La Conférence des Nations unies sur le développement durable 2012, dite Rio+20, a eu lieu du 20 au 22 juin 2012 au Brésil. Elle est dans la continuité du Sommet de Rio de 1992, dont elle marquait le vingtième anniversaire. Quatre-vingt-dix chefs d’États et de gouvernements participent à la Conférence de Rio, notamment différents acteurs aux différents niveaux décisionnaires, comme les collectivités territoriales, les entreprises, et les associations.

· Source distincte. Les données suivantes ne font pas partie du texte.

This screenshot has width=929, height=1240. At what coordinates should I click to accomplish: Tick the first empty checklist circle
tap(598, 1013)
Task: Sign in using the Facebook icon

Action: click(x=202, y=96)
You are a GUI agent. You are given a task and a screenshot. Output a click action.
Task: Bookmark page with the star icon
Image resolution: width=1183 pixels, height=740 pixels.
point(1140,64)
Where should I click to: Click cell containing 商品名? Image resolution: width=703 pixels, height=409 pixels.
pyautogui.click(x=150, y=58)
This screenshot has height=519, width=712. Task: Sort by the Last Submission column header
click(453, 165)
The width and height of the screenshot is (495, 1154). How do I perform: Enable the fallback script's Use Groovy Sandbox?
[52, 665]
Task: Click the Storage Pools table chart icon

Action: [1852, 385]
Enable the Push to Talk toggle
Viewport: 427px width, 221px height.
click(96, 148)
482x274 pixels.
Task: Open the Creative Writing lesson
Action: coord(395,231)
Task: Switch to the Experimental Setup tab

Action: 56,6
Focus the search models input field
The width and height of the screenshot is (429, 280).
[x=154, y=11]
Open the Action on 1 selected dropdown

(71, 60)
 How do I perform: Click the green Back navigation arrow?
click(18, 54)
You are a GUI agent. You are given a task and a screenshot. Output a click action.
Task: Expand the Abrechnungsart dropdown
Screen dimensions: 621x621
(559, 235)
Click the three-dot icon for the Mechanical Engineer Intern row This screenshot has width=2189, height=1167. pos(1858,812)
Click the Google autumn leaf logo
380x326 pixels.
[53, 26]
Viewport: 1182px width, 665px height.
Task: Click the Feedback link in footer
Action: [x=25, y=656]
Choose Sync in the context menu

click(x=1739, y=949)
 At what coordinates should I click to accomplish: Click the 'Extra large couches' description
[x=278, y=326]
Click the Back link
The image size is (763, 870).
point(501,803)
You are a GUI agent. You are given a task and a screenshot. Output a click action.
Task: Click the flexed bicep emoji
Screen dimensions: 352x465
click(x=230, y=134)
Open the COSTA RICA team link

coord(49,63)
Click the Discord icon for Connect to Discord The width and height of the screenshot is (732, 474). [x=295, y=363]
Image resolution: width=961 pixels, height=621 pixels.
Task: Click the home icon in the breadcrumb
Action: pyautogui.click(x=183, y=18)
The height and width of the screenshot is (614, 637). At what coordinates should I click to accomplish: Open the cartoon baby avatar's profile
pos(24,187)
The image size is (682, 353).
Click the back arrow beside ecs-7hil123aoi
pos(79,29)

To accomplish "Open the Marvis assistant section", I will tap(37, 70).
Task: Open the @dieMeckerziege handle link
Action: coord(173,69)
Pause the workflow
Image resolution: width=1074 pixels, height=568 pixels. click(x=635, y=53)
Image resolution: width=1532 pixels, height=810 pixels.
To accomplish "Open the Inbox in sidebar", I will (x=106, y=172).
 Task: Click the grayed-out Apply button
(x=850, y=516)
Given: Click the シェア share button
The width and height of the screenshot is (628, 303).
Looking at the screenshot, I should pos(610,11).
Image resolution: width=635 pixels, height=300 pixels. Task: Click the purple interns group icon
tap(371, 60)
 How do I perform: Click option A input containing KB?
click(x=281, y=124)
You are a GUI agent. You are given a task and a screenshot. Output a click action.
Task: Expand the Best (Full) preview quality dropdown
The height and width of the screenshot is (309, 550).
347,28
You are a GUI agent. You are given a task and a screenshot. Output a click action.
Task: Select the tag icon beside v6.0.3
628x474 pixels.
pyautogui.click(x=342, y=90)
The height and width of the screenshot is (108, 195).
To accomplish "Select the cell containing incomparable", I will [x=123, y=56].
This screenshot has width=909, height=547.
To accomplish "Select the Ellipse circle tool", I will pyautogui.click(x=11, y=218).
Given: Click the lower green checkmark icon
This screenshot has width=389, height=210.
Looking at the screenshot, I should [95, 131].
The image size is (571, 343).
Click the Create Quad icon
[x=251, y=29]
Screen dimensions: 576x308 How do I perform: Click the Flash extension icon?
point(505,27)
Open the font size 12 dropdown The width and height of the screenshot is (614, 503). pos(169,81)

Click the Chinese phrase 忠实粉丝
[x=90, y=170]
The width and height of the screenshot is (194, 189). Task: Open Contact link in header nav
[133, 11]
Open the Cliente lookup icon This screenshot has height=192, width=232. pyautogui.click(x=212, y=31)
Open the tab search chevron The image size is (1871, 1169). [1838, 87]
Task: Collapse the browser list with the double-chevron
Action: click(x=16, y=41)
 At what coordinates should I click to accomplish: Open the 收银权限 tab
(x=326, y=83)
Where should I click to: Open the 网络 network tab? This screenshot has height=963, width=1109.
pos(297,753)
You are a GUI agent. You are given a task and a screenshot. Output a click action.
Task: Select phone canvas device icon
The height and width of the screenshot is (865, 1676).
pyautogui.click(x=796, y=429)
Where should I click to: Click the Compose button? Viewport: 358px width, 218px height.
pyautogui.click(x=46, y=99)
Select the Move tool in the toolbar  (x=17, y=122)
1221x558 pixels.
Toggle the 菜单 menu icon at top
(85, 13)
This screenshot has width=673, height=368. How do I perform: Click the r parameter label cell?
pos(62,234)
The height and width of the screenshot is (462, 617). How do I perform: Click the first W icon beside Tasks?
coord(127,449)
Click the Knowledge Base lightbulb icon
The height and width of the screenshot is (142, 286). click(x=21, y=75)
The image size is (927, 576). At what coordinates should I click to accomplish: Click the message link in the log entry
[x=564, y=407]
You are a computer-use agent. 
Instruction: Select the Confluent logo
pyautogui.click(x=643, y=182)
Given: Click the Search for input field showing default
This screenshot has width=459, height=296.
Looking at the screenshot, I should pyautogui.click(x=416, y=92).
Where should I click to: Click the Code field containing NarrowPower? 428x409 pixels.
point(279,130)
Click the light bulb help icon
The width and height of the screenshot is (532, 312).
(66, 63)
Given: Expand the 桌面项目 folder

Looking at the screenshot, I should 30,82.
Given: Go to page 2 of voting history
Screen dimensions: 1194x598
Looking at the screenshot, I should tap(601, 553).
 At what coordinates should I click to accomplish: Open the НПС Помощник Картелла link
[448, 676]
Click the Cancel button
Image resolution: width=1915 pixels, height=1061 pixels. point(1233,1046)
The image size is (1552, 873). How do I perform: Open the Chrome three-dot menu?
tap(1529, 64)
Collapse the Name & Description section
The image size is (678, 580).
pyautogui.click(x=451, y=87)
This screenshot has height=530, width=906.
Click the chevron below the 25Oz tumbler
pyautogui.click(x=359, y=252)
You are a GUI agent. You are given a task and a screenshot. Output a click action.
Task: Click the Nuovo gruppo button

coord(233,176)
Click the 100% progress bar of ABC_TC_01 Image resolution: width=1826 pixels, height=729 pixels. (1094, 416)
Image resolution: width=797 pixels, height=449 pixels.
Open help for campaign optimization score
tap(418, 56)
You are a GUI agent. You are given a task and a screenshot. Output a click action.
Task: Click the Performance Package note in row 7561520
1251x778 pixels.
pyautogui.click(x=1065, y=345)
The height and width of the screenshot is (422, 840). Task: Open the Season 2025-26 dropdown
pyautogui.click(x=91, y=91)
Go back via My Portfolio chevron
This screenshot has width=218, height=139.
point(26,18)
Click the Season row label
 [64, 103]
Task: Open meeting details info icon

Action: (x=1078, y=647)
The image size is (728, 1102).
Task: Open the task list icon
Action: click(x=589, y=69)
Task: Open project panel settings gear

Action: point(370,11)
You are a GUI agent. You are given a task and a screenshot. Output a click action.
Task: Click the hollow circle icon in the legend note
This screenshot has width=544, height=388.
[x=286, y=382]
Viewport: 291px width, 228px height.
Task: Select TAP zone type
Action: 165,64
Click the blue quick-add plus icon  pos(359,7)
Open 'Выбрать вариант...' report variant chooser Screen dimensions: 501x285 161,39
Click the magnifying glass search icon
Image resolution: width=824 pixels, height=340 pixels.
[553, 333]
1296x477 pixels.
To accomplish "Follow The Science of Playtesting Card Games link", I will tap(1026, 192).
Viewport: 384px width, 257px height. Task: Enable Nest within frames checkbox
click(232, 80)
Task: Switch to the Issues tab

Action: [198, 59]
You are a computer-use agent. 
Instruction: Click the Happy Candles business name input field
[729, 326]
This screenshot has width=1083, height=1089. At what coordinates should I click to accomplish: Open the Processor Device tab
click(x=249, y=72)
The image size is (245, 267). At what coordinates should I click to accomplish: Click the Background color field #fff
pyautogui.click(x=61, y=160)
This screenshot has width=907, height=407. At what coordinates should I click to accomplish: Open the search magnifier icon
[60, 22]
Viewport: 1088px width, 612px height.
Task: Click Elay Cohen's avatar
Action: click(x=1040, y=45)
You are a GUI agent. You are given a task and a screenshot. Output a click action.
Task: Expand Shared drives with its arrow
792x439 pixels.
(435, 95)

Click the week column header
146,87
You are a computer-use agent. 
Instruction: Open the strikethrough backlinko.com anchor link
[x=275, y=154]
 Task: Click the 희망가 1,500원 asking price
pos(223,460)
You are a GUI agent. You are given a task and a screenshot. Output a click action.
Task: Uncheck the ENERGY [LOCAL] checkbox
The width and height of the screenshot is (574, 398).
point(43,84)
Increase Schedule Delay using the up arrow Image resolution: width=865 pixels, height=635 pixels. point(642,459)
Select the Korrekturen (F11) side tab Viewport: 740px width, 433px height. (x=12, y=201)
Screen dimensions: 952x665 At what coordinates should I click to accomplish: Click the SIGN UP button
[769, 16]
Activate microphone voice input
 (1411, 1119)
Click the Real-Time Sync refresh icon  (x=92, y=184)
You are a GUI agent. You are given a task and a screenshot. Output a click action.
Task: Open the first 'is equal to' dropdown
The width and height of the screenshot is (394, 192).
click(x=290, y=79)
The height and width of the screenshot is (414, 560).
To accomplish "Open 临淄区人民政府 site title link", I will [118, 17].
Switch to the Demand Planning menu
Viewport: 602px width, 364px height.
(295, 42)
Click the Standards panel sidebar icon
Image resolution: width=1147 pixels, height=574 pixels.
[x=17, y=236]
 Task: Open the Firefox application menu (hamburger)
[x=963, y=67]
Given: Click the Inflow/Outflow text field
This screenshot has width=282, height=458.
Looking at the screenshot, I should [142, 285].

Convoquée par la soixante-quatrième Assemblée générale des Nations unies, elle devait porter sur deux thèmes, à savoir « l'économie verte dans le contexte du développement durable et de l'éradication de la pauvreté » et le « cadre institutionnel du développement durable ». Cependant, très tôt dans les négociations, des divergences apparemment insurmontables sont apparues sur les deux thèmes de la conférence, de sorte que le principal résultat de ce « Sommet de la Terre » est plutôt le lancement d'un processus devant conduire à l'établissement d’Objectifs du développement durable (ODD). Les ODD (Objectifs du développement durable), venant remplacer dans l’année 2015 les objectifs du millénaire, constituent un des enjeux de la conférence. Ces ODD sont constitués d’une sécurité alimentaire, des océans, de villes, d’énergie, des emplois verts, dont les contenus et objectifs seront ultérieurement discutés. La Conférence Rio +20 ne se termine pas sur des engagements classiques ou contraignants mais plutôt vers une déclaration élaborée à partir de textes négociés (« circonstances nationales particulières Le futur que nous voulons… » ) depuis plusieurs mois.
Elle a réuni plus de 45 000 participants issus de 188 pays. Plusieurs dirigeants mondiaux ont toutefois brillé par leur absence, dont Barack Obama (États-Unis), Angela Merkel (Allemagne) et David Cameron (Royaume-Uni).
Le secrétaire général de la CNUDD était le diplomate chinois Sha Zukang (en), aussi secrétaire général adjoint au Département des affaires économiques et sociales des Nations unies (DAES).
Le document de résultats de Rio +20 a été adopté la veille du début officiel de Rio 20, le mardi 19 juin, ce qui est peu commun dans les négociations multilatérales où les délégués sont rarement en mesure de transmettre un texte sans crochets aux chefs d'État et de gouvernement.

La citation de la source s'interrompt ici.